【特集】大塚竜太氏【日経平均3万3000円が視野、日米株高は続くか】(2) <相場観特集>
大塚竜太氏(東洋証券 ストラテジスト)
―米国株主導でグロース株に資金還流、ここからの戦略は―
週明け13日の東京株式市場は日経平均株価が反発し一時3万2900円台に歩を進めたが、その後は値を消す展開となった。前週末の米国株市場ではハイテク系グロース株中心にリスクオンの流れが鮮明となり、東京市場もこれに追随したが、日経平均3万2000円台後半では戻り売り圧力も意識されているようだ。9月中旬以来の3万3000円台乗せが視野に入るなか、果たして上昇トレンドは維持できるのか。ここからの相場展望について、第一線で活躍する市場関係者2人に意見を聞いた。
●「年末に向け堅調で3万4000円も視野」
大塚竜太氏(東洋証券 ストラテジスト)
全体相場は12月中旬にかけて堅調な値動きが予想される。ここ米国株高が続いており、東京市場もそれに追随する形となっているが、ファンダメンタルズ面からも国内企業の決算は総じて好調で株価に押し上げ効果をもたらしている。米国については目先的には10月の消費者物価指数(CPI)の発表を控え、株式市場の不安定要因とはなるものの、中期的にみれば、既に米国のインフレ懸念は株式市場にとってトレンドを左右するネガティブなインパクトは持っておらず、過度な警戒は必要ないだろう。
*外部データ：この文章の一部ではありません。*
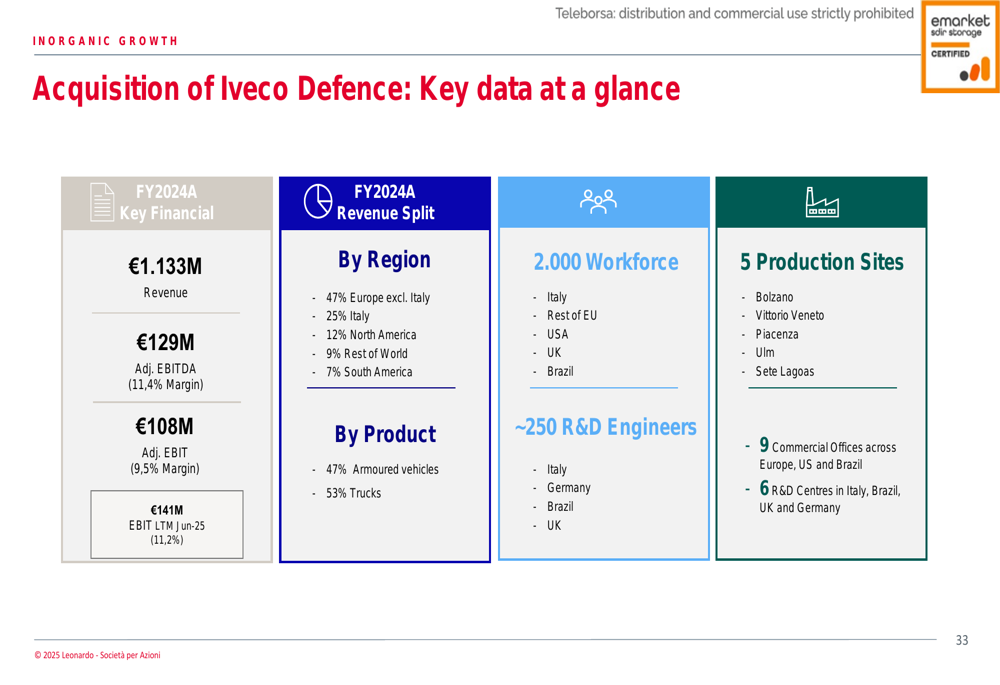This screenshot has width=1000, height=685.
Task: Click the INORGANIC GROWTH section label
Action: point(105,41)
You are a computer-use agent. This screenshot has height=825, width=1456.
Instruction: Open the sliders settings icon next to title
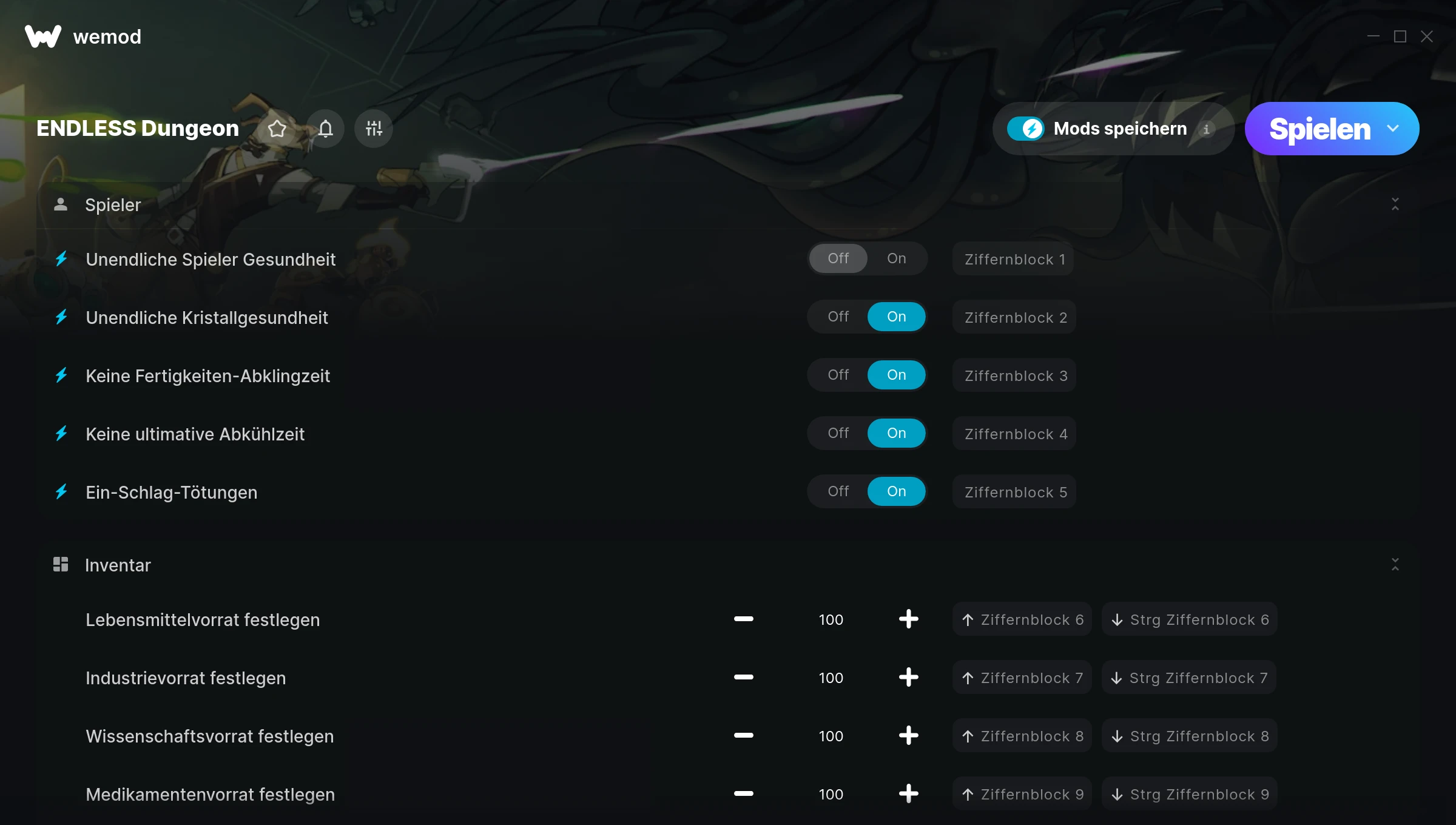coord(374,129)
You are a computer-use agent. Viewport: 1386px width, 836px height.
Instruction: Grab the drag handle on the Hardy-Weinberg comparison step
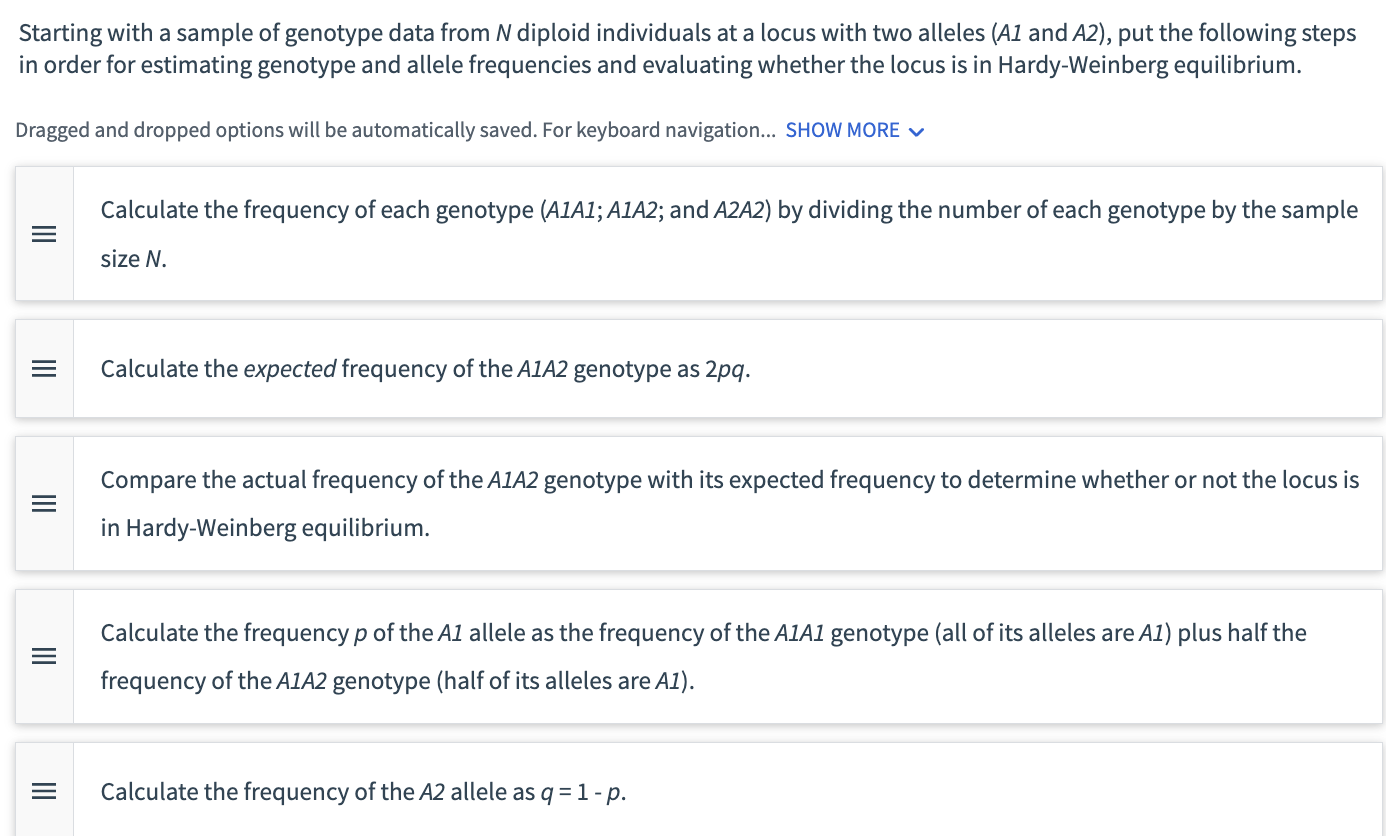click(x=44, y=503)
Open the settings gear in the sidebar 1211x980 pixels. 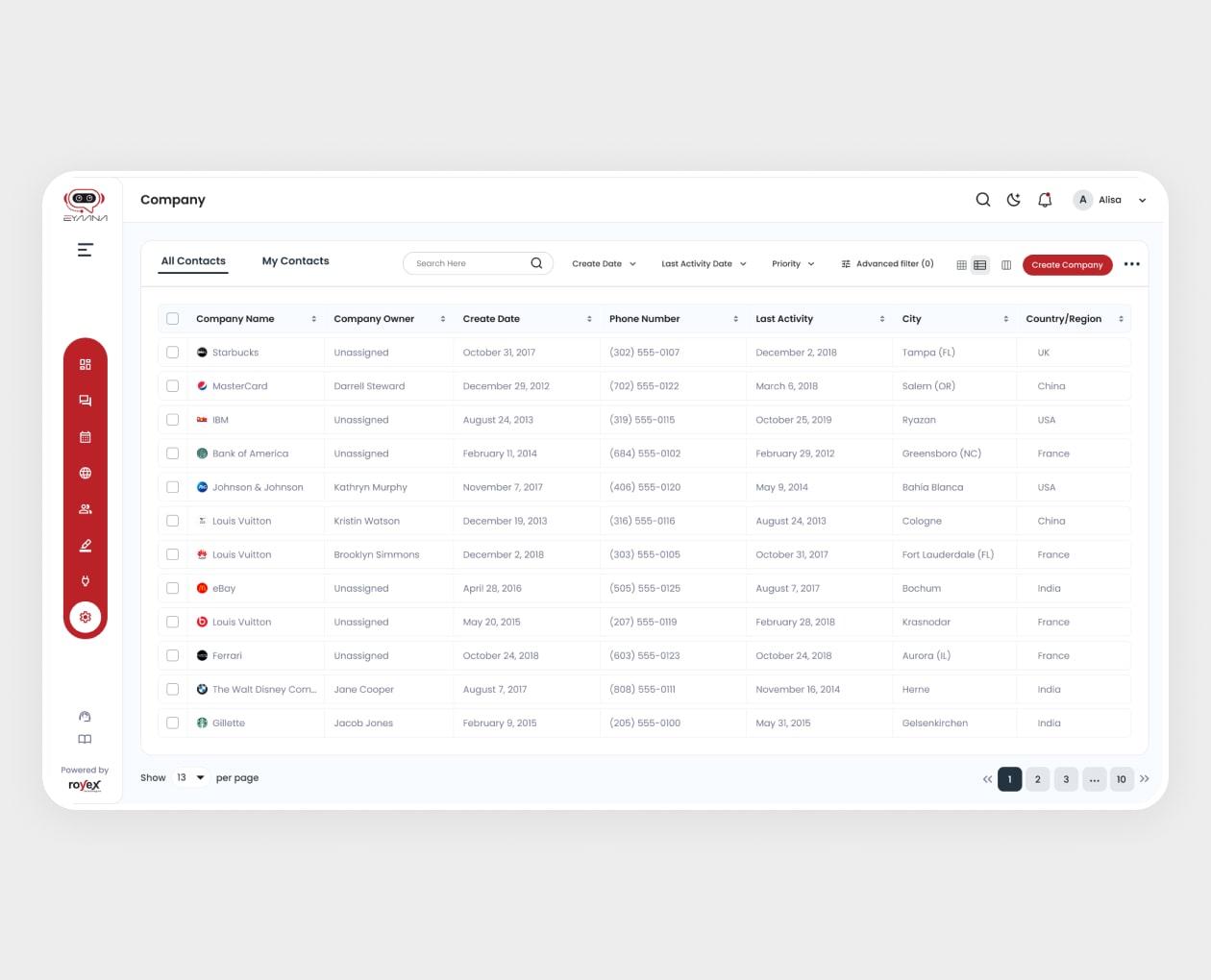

米国の金融政策については前週のパウエルFRB議長の発言を受けて、先走った緩和期待は後退している。だが、現状では来年6月くらいの利下げが有力視されており、いずれにしても政策金利引き上げは打ち止め間近で、金融政策の方向転換が意識される局面であることに変わりはない。
個別では米長期金利の上昇圧力が緩和されるなか、米国ではグロース株への資金還流が観測されているが、日本株も当面はこれに追随する流れが想定される。全体相場に歩調を合わせてバリュー株の水準訂正も継続すると思われるが、しばらくは放置され続けたグロース株の戻り足が相対的に目立つ可能性が高そうだ。
日経平均の向こう1ヵ月のレンジでは、上値については7月の年初来高値を上回り3万4000円台をうかがう場面があって不思議はない。一方、ここまで日経平均はいくつもマドを開けて上昇してきており、下方向にもボラティリティは高まりやすく、何かの拍子に深押しを強いられる可能性はある。オーバーシュート気味に売られれば3万1500円程度の下値形成はあるかもしれない。しかし、そこはこれまで通り買い場と心得ておきたい。
物色対象としてはグロース株への資金還流を背景に東京エレクトロン <8035> [東証P]やアドバンテスト <6857> [東証P]といった半導体関連の主力銘柄を中心に狙い目となろう。また、これまで売り叩かれた中国関連も反動高が見込まれ、ダイキン工業 <6367> [東証P]などをマークしたい。
(聞き手・中村潤一)
<プロフィール>(おおつか・りゅうた)
1986年岡三証券に入社(株式部)。88~98年日本投信で株式ファンドマネージャーを務める。2000年から東洋証券に入社し現在に至る。